A farmer wants to raise corn and soybean on a 2010 acre of crop land. Each acre of corn requires 2 hours of labor during growing season while each acre of soybean requires only 1 hour of labor. The total amount of hours of labor available during growing season is 340 hours.
The profit per acre for corn is $45 while the profit per acre for soybean is $35. Find how many acres of corn and soybean should be planted to maximize profit.
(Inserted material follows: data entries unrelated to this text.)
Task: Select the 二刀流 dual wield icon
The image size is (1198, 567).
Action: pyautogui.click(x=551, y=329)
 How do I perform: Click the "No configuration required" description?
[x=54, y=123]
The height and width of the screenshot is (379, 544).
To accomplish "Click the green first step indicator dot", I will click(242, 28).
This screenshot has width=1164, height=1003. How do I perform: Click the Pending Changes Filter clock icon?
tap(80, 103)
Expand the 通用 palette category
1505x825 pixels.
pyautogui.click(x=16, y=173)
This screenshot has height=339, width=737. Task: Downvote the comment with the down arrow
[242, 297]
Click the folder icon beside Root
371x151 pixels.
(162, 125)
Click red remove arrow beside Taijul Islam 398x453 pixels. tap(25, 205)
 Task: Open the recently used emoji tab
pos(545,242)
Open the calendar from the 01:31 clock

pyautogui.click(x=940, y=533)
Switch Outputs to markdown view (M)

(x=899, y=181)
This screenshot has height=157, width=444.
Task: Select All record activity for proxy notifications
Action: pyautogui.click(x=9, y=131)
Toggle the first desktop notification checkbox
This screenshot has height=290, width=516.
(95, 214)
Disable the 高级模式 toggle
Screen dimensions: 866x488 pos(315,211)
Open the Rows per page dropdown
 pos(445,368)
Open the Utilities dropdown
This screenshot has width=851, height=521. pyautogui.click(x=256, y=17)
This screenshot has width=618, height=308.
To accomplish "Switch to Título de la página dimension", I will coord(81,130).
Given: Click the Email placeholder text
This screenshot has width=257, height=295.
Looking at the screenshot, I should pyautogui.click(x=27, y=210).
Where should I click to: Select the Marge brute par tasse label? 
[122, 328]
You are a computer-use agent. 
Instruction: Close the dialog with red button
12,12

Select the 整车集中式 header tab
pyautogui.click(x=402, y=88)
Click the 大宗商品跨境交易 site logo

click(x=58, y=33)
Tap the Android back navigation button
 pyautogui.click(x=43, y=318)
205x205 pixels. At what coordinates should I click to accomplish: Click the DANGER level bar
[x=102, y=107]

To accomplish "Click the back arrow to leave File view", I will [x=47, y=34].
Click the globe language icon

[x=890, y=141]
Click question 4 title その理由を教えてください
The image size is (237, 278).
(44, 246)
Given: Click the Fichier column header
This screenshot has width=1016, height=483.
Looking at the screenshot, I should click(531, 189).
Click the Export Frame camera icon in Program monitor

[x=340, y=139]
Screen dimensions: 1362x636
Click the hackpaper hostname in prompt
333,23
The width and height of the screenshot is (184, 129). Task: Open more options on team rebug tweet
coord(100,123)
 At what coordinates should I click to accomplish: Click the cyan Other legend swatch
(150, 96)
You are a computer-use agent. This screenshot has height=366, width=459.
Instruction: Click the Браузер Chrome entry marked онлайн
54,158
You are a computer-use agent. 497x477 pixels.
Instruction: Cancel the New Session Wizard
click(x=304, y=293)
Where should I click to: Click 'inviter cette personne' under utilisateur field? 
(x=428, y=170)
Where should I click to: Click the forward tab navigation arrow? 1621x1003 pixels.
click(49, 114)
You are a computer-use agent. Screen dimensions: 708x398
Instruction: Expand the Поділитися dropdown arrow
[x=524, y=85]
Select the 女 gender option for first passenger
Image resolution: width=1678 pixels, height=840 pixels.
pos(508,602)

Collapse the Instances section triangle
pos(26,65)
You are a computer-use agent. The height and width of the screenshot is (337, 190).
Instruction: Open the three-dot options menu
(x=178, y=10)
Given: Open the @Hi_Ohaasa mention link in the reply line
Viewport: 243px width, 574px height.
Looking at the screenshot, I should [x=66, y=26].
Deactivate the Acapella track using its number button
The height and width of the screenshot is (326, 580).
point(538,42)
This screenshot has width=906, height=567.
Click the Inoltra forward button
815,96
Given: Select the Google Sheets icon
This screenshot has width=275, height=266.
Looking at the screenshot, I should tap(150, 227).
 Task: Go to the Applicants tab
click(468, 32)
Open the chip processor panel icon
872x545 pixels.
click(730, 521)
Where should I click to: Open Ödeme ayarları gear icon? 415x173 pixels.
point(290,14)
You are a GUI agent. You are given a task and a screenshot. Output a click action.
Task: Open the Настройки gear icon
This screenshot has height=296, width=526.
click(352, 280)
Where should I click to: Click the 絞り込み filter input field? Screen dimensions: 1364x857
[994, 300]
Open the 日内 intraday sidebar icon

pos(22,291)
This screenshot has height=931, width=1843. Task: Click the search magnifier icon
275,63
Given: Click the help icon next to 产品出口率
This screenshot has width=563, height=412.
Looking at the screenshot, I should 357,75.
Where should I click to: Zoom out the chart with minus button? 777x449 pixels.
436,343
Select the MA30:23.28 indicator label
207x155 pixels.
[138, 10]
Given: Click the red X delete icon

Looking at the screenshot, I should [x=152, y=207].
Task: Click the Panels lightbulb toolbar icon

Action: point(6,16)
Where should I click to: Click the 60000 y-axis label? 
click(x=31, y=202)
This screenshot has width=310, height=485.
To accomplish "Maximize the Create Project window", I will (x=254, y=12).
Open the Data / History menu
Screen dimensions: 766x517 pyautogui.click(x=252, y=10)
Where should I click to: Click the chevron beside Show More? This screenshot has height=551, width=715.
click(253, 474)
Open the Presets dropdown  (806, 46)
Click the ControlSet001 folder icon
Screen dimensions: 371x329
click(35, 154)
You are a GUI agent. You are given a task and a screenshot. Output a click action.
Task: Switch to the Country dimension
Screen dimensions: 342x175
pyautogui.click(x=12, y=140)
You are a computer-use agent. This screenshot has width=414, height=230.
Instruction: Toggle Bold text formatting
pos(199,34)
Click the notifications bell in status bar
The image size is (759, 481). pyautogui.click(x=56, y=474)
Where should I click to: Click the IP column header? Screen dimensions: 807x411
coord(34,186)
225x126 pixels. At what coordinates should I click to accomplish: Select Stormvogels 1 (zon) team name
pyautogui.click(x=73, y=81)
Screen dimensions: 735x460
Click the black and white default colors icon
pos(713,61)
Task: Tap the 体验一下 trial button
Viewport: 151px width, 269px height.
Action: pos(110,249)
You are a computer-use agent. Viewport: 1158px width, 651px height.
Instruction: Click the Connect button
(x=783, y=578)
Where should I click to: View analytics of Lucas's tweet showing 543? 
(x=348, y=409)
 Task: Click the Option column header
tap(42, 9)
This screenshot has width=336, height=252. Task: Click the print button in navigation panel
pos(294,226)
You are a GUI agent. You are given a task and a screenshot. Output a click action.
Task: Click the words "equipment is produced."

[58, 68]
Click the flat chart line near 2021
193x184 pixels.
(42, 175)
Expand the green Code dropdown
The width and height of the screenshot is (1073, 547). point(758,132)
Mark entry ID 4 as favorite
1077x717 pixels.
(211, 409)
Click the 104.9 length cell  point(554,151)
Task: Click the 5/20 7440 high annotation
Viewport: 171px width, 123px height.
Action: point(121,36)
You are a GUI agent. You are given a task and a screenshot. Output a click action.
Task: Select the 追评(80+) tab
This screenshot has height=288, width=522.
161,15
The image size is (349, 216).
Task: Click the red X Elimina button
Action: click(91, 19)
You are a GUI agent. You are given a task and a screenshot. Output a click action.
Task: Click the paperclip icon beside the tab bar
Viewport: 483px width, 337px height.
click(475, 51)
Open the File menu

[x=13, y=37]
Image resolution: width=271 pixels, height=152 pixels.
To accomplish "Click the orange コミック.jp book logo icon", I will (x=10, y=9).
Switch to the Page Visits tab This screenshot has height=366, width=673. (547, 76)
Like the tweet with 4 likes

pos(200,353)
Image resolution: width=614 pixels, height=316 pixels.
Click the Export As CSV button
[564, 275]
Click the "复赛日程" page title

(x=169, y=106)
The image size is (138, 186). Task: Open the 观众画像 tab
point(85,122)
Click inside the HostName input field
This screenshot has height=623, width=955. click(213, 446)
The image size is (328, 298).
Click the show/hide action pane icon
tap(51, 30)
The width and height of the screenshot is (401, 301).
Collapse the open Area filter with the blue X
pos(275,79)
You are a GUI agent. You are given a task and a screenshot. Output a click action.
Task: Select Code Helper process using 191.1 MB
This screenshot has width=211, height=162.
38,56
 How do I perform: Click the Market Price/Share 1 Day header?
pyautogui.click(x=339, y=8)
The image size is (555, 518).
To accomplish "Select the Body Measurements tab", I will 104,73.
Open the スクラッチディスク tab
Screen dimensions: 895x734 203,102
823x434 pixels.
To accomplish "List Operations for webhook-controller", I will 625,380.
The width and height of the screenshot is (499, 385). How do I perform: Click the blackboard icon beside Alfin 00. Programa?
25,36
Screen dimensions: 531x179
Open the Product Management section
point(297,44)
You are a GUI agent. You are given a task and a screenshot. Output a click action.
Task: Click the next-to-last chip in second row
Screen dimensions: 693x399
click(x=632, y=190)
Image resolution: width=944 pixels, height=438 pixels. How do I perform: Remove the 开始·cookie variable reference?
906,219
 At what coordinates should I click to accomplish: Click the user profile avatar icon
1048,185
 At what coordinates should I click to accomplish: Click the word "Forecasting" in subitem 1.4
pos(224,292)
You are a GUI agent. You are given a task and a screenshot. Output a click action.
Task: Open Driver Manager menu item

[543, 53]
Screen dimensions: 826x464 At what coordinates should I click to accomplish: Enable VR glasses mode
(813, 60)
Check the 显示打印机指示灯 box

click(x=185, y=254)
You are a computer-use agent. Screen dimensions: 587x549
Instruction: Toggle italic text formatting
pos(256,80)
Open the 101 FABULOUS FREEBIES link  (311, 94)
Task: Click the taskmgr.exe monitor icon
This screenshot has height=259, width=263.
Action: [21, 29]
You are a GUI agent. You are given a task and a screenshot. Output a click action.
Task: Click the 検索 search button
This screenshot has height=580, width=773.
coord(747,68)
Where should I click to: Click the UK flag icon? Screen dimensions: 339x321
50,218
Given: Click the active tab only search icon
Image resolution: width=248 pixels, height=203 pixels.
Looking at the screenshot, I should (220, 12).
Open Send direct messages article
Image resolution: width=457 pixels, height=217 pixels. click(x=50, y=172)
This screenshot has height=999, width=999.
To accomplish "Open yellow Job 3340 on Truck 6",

To solve this problem, we need to find the optimal allocation of acres for corn and soybean that maximizes the total profit.
Let's assume x represents the number of acres of corn planted, and y represents the number of acres of soybean planted.
We have two constraints to consider:
1. Total acres: x + y = 2010
2. Total available labor hours: 2x + y = 340
First, let's solve the system of equations:
Equation 1: x + y = 2010
Equation 2: 2x + y = 340
We can use the method of substitution to solve this system. From Equation 1, we can rewrite it as y = 2010 - x. Substituting this into Equation 2, we get:
2x + (2010 - x) = 340
2x + 2010 - x = 340
x + 2010 = 340
x = 340 - 2010
x = -1670
It appears that there may be a mistake in the problem statement since we have obtained a negative value for x. Please double-check the problem and provide the correct information to proceed with the calculations.